Entries for locating text and elements
----------------------------------------

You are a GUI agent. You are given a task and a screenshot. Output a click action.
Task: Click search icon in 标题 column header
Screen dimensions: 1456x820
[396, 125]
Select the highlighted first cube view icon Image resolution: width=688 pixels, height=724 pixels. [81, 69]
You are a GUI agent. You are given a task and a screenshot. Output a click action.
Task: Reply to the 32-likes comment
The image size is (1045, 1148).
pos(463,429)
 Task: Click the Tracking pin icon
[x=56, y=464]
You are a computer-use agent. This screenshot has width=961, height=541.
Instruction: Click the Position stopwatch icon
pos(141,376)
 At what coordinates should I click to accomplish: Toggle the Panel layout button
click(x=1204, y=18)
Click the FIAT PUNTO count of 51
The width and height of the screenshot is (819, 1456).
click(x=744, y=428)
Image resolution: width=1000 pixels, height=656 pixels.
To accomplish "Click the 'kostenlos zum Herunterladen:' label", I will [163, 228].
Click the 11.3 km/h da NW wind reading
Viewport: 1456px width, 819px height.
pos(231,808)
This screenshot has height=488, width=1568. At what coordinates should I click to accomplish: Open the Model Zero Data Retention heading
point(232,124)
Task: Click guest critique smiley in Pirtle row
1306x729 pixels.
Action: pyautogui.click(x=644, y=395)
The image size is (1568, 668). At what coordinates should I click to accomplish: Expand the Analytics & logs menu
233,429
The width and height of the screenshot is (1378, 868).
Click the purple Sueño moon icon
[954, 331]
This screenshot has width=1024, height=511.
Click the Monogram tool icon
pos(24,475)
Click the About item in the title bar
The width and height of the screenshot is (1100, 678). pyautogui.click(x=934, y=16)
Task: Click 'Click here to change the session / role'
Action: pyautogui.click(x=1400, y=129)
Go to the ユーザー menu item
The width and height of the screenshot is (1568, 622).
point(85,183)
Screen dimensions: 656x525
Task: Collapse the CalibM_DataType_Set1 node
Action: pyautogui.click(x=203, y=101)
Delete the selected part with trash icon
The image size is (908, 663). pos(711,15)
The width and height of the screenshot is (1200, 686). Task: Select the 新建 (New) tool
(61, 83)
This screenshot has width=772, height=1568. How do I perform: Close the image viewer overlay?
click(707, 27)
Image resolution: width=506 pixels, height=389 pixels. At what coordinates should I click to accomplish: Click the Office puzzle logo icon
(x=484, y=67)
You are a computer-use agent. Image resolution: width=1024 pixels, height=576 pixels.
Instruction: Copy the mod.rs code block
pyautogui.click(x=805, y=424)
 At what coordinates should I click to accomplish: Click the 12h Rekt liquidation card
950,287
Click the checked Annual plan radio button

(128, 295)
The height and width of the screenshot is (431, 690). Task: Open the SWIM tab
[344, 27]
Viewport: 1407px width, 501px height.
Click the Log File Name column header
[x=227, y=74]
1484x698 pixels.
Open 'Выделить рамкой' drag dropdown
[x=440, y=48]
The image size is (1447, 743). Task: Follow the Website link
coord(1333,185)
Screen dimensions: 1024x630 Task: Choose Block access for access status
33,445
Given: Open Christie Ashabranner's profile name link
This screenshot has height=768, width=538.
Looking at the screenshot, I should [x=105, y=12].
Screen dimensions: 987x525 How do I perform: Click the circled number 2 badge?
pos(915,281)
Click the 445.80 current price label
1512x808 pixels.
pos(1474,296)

----------------------------------------

### GOAL OF THE EXERCISE
Please output, unchanged, the lines of the records from the line with "Image resolution: width=1000" up to and including the line with "pos(24,475)".

### RESULT BELOW
Image resolution: width=1000 pixels, height=656 pixels.
To accomplish "Click the 'kostenlos zum Herunterladen:' label", I will [163, 228].
Click the 11.3 km/h da NW wind reading
Viewport: 1456px width, 819px height.
pos(231,808)
This screenshot has height=488, width=1568. At what coordinates should I click to accomplish: Open the Model Zero Data Retention heading
point(232,124)
Task: Click guest critique smiley in Pirtle row
1306x729 pixels.
Action: pyautogui.click(x=644, y=395)
The image size is (1568, 668). At what coordinates should I click to accomplish: Expand the Analytics & logs menu
233,429
The width and height of the screenshot is (1378, 868).
Click the purple Sueño moon icon
[954, 331]
This screenshot has width=1024, height=511.
Click the Monogram tool icon
pos(24,475)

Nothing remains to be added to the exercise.